Bass observes, “If you are writing a play about [Holy Week and Easter], the scenes would be table, trial (with its various locations), cross, tomb (burial), tomb (resurrection), and table. The table is the first setting, and it is the final setting of the story. Indeed, when the disciples want to meet Jesus again the next week, they return again to the upper room to meet him at the table.”
“They never return to the cross,” she says. This is something, I confess, that I never noticed before. “Jesus never takes them back to the site of the execution. He never gathers his followers at Calvary, never points to the blood-stained hill, and never instructs them to meet him there. He never valorizes the events of Friday. He never mentions them. Yes, wounds remain, but how he got them isn’t mentioned. Instead, almost all the post-resurrection appearances — which are joyful and celebratory and conversational — take place at the upper room table or at other tables and meals. Table – trial – cross – tomb/tomb – table.”
All of which leads Bass, inspired by Bruteau, to raise this provocative question: what if the table is the point? This is the question that’s been swimming around in my head and heart these days.
“Every Holy Week,” she continues, “Christians move toward Good Friday as the most somber — and most significant — day of the year. Depending on your tradition, you may sit in silence, reverence a cross, listen to a sermon, recite the Seven Last Words, fast in quiet prayer. You may weep, sing mournful hymns, feel the weight of injustice. It is sobering business, keeping watch with the execution of an innocent man. For centuries, Christians have been told that everything changed that day, the cross was the bridge between the sinful world and the world of salvation. The cross is all that matters.”
“Somber, yes. The most somber day. Of course. But what if it isn’t the most significant? What if the most significant day was the day before — the day of foot washing and the supper, the day of conviviality and friendship, the day of Passover and God’s liberation?” Bass then asks, “What if we’ve gotten the week’s emphasis wrong?”

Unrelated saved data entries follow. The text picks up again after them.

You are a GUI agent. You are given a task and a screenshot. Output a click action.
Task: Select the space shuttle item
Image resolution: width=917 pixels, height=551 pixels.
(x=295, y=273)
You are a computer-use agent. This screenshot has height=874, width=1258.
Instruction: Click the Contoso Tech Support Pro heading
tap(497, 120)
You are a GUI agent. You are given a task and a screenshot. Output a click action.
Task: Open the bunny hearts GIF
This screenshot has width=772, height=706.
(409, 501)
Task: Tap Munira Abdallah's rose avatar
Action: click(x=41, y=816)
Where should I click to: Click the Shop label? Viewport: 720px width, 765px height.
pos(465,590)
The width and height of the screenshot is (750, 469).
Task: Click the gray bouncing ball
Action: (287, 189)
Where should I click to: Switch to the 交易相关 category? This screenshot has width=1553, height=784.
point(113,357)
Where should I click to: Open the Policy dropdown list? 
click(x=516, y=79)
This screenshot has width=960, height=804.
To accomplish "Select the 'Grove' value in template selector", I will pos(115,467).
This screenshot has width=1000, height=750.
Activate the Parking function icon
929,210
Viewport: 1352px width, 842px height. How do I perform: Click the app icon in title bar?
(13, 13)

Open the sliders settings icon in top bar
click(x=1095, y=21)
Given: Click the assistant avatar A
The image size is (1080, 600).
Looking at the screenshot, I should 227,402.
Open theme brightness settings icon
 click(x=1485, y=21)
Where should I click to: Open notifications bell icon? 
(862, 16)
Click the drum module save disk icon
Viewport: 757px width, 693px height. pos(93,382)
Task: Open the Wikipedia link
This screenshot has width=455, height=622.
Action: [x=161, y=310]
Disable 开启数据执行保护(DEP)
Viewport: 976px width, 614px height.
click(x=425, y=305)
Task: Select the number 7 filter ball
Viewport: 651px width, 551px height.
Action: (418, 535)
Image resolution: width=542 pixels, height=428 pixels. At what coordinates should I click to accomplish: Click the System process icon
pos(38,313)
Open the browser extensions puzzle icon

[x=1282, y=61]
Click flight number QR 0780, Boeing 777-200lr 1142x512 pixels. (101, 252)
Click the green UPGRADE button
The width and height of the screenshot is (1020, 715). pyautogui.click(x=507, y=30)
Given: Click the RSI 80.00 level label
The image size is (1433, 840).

“Jesus loved meals. They knew that. They’d had so many together. Go back through the gospels and see how many of the stories take place at tables, distributing food, or inviting people to supper. Indeed, some have suggested that Jesus’ primary work was organizing suppers as a way to embody the coming kingdom of God. Throughout his ministry, Jesus welcomed everyone — to the point of contention with his critics — to the table. Tax collectors, sinners, women, Gentiles, the poor, faithful Jews, and ones less so. Jesus was sloppy with supper invitations. He never thought about who would be seated next to whom. He made the disciples crazy with his lax ideas about dinner parties. All he wanted was for everybody to come, to be at the table, and share food and conversation.”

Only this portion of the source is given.